= PASSAGE TO READ =
++++++++++++++++++++

The words "Social Networking" retain healthy buzzes in most industries in the city. Everyone knows it's not what you know, it's who you know. When your talent, work-ethic, education, and tenacity don't pay off, your college frat buddies just might. Nederlander's dad owns a private investment firm and can probably get you in despite your lack of experience. Thank God you didn't complain too much during the hazing rituals. Or maybe you get introduced to that director you've always admired and you know that he might put you in his next movie if you'll just "do him the favor in return." No matter how you attain your next job, you'll inevitably rely on "someone who knows someone" to get that ball rolling. Social Networking is key, but it's also time-consuming and tedious. What if it could all be done for you. Imagine never having to make that monthly check-in with "the woman you met once from the Altria Group" to make sure she even remembers your name, let alone sees your next project. It doesn't have to be the stuff of fantasy any more.

Through a practice known as "BlueSnarfing" we propose to "discover" the mobile phonebooks of people using certain security loophole-laden Bluetooth devices. How does the selection process work? Fortunately that work has been done for us by the major mobile phone manufacturers and the lack of information provided regarding the security concerns that are inherent in the technology. Basically, by purchasing the wrong model Bluetooth enabled phone, you've already selected yourself!

++++++++++++++++++++

= REQUIRED ACTION A =
In the passage on social networking and BlueSnarfing:
(i) Whose dad owns a private investment firm?
(ii) What practice is proposed to "discover" mobile phonebooks?
(iii) By doing what has a person already selected themselves?
= REQUIRED ACTION B =
How might the passage on social networking and BlueSnarfing go on? Continue it from its final sentence.

++++++++++++++++++++

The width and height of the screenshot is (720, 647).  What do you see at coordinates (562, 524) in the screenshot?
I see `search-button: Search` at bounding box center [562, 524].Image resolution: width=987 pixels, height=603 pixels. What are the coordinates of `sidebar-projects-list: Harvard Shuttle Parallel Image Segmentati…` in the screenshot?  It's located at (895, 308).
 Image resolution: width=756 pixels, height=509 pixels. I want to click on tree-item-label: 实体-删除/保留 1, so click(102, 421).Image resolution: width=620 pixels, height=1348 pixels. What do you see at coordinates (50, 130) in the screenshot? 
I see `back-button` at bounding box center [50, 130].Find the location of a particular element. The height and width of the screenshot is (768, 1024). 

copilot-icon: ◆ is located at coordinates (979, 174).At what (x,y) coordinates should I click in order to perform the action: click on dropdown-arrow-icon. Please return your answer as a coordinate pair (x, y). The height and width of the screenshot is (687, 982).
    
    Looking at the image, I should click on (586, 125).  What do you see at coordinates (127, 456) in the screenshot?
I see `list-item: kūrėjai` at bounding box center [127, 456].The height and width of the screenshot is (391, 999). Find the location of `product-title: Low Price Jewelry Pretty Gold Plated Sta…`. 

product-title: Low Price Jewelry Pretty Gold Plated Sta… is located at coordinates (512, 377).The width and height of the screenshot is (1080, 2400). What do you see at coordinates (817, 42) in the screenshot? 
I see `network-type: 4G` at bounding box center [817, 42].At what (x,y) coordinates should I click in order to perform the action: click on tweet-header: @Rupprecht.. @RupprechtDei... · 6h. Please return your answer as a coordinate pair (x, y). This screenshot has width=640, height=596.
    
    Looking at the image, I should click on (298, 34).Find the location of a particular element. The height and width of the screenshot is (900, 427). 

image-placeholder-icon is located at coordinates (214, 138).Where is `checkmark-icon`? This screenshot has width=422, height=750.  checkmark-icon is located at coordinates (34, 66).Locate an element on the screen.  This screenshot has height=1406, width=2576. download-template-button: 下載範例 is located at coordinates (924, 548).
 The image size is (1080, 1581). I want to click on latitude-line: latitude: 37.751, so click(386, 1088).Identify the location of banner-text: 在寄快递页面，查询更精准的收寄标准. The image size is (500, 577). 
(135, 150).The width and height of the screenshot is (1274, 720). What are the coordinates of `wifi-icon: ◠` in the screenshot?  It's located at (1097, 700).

++++++++++++++++++++

= RESULT A =
(i) Nederlander's
(ii) BlueSnarfing
(iii) By purchasing the wrong model Bluetooth enabled phone

= RESULT B =
How does it work? Unbeknownst to the phone owner, her device will betray its list of saved phone numbers to a nearby laptop. After the list is acquired, an Asterisk phone server will generate a "conversation" with each number in the list. The first number on the list is called and receiver's response recorded. The next number on the list is called, the first number's initial response is played back to the new number, and the new number's response to the old number's prompt is recorded. This continues for however many phone numbers are in the contact list. The server cycles through the list only once and indiscriminately.

The by-product of this simple set of rules is the auto-generated conversations that accrue when a number may recognize a voice saying "...hello?..hello..." and responds with "Jim - Jim I can hear you." only to be the prompt for the next number who may respond with "...Jim... who is Jim?" and subsequently "...Jim is my old...wait just a sec...who is this...I don't know Jim..." and so on and so on into incomprehensible madness...the stuff of a Richard Foreman script. Each snarfed and "nudgingly-networked" phone-book will attain it's own auto-dialogue, unique to its personal and business contacts' personality and natural temperament.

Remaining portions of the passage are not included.